A lot of folks I know talk about how they are going to be busy with family time and down time over the holidays. They say that this time of year is great for sports and eating and drinking and other fun activities they enjoy. The last thing they want to do is think about their work, let alone going into the office. I agree and hoped to land there, too.
Isn’t it funny, though, how those plans can change, quickly, as the days pass? One colleague sent an e-mail (not a call or text, thank goodness) late on Christmas Day, with a work related question. Perhaps he had had enough of his family already or maybe he just could not wait for an answer to a question that was bothering him. His choosing a less intrusive means of contact – I do not sit waiting for e-mail to arrive but check it periodically – was helpful to me.
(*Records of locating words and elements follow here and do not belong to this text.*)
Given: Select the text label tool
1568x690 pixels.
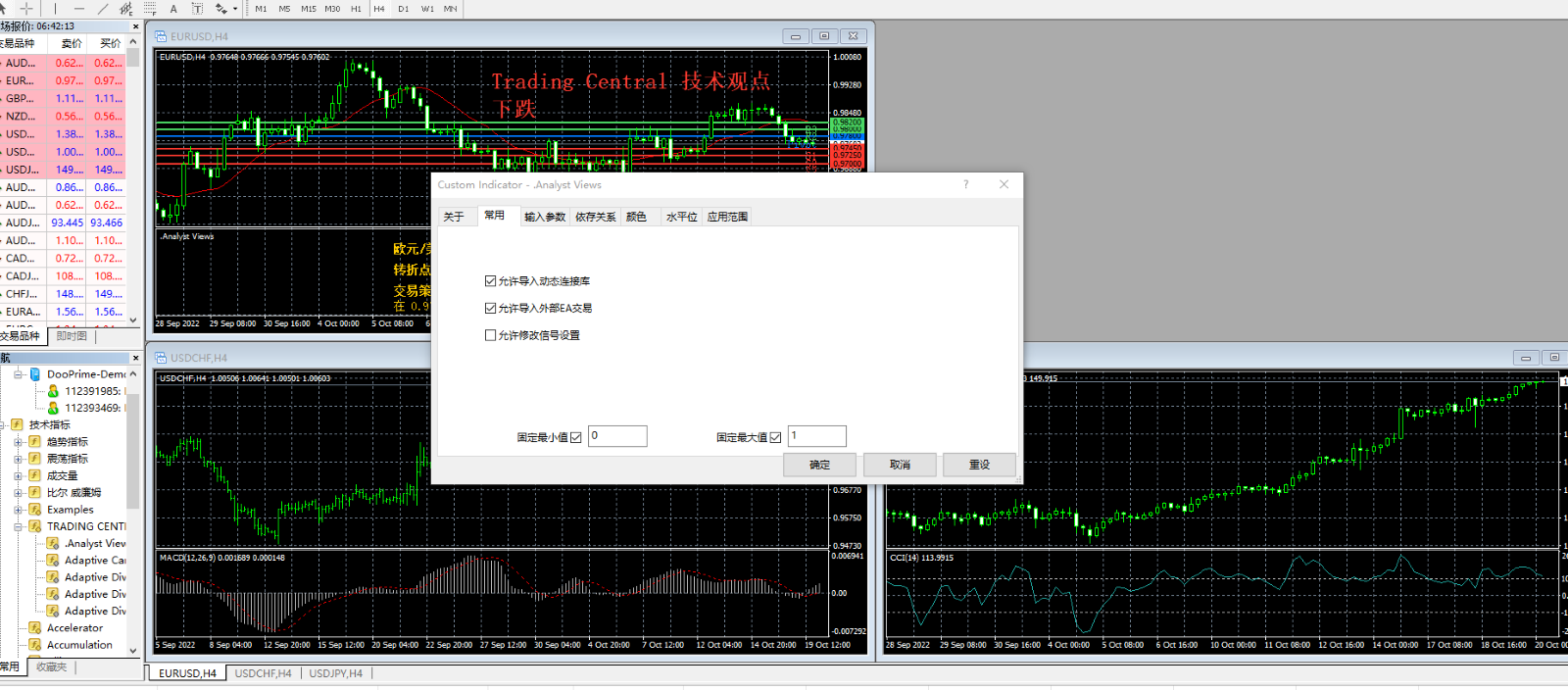Looking at the screenshot, I should pyautogui.click(x=197, y=9).
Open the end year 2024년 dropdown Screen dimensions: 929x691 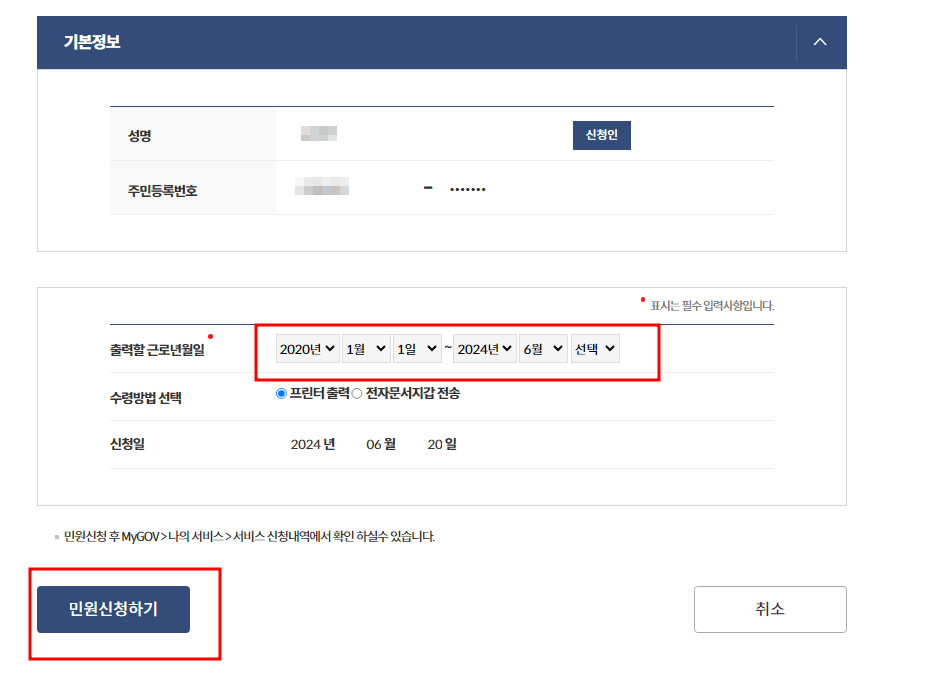(x=484, y=348)
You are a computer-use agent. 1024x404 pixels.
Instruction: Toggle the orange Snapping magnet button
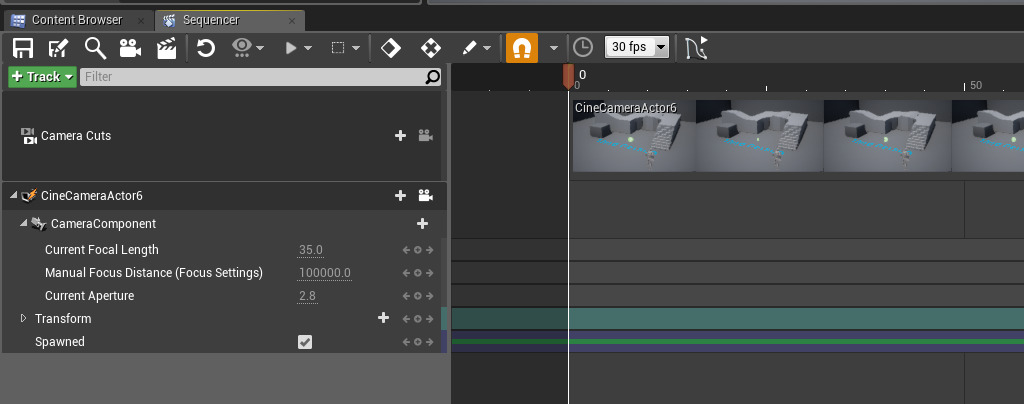(x=521, y=47)
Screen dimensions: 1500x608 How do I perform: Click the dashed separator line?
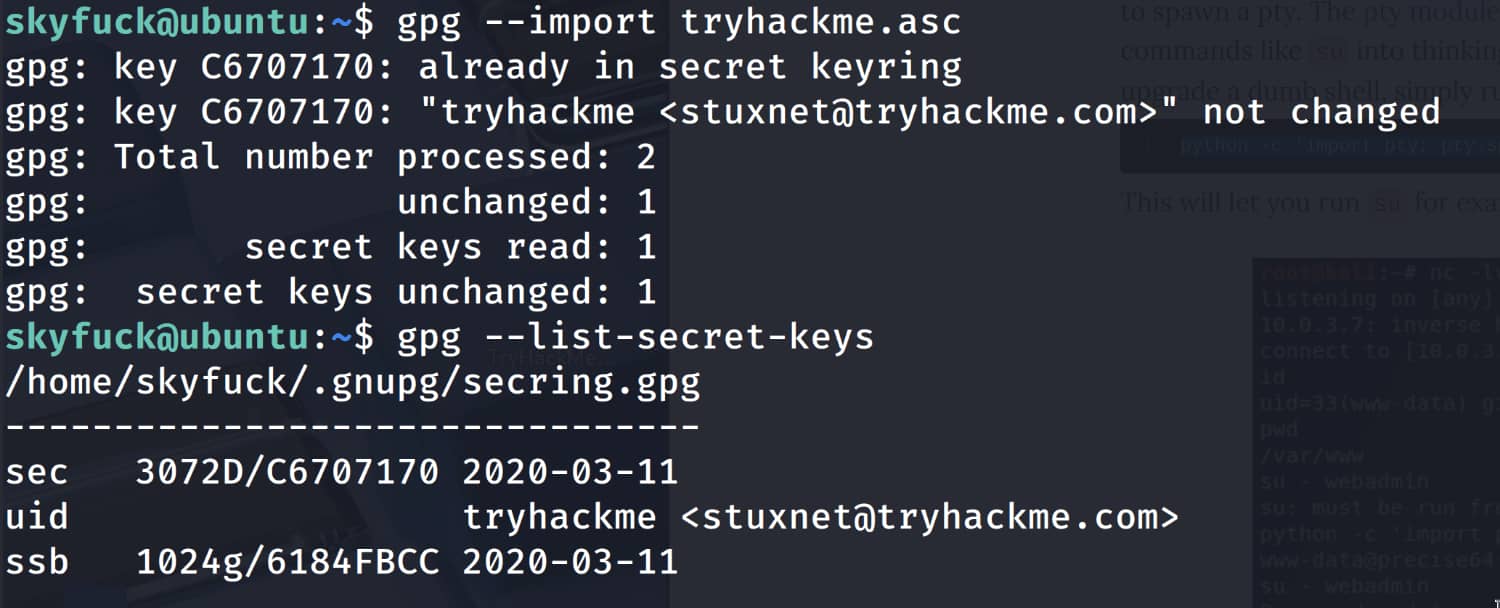353,427
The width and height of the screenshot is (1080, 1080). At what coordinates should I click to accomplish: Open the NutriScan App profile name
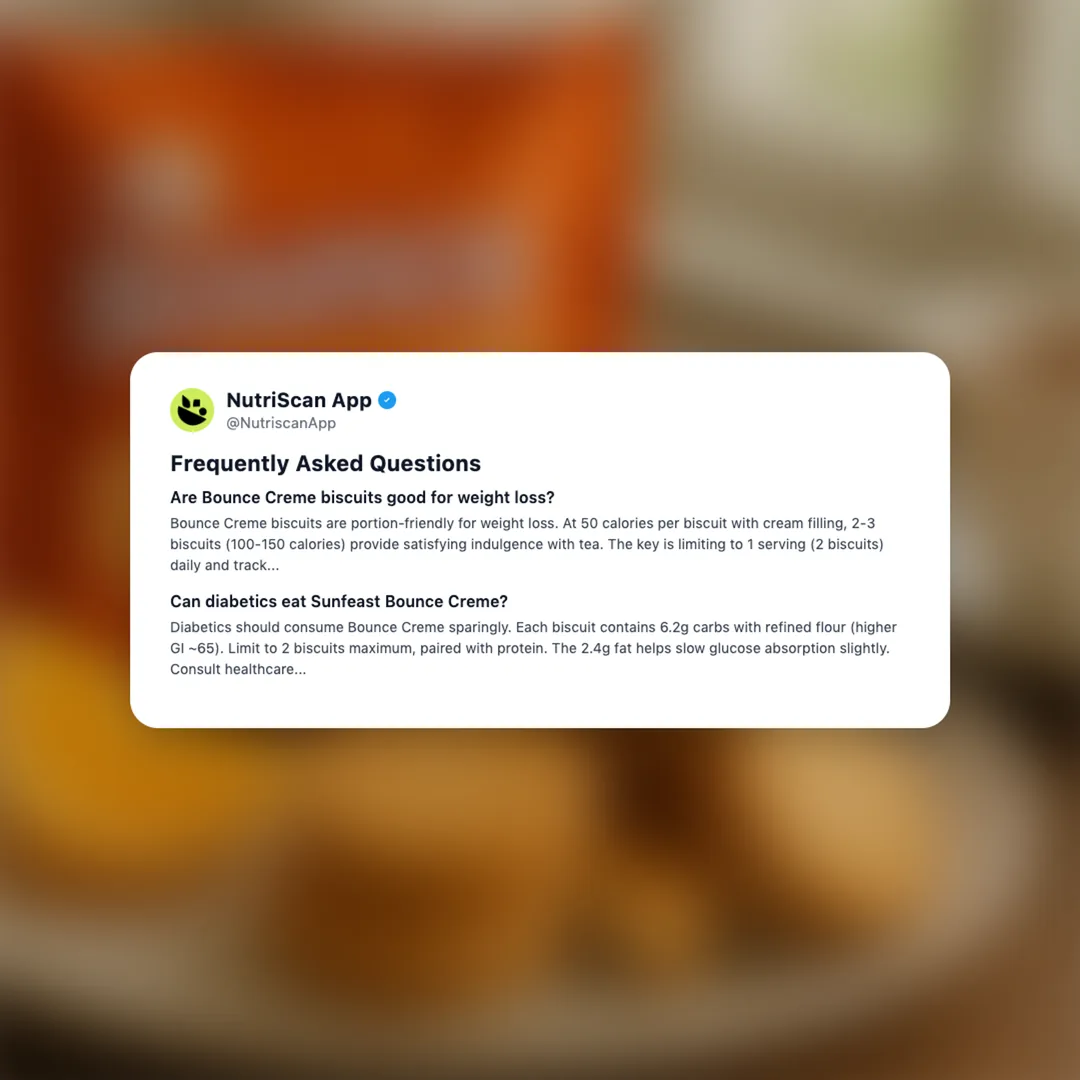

I was able to ponder the question and take the time to formulate a useful answer (sent the next day) which I might not have been able to do during a phone call.
Another colleague called on the day after Christmas wanting to discuss a couple of business ideas. We set a time to meet and go over the material before the end of the year. What was good about the approach here was the ability to protect one’s holiday time and time off while at the same time taking care of the business at hand. There was no urgency – real or false – to the tasks, thank goodness. If, however, an emergency had arisen, then there was the flexibility to postpone some of the merry-making and handle the problem without delay.
My basic thought on all of this is that one may be better off treating the needs of our business and the means of instant communications we enjoy as our helper and not our controller. Too many of us, it seems, feel the urge to be always alert for communications and place responding to them ahead of our own family and enjoyment, even when we are ostensibly on holiday.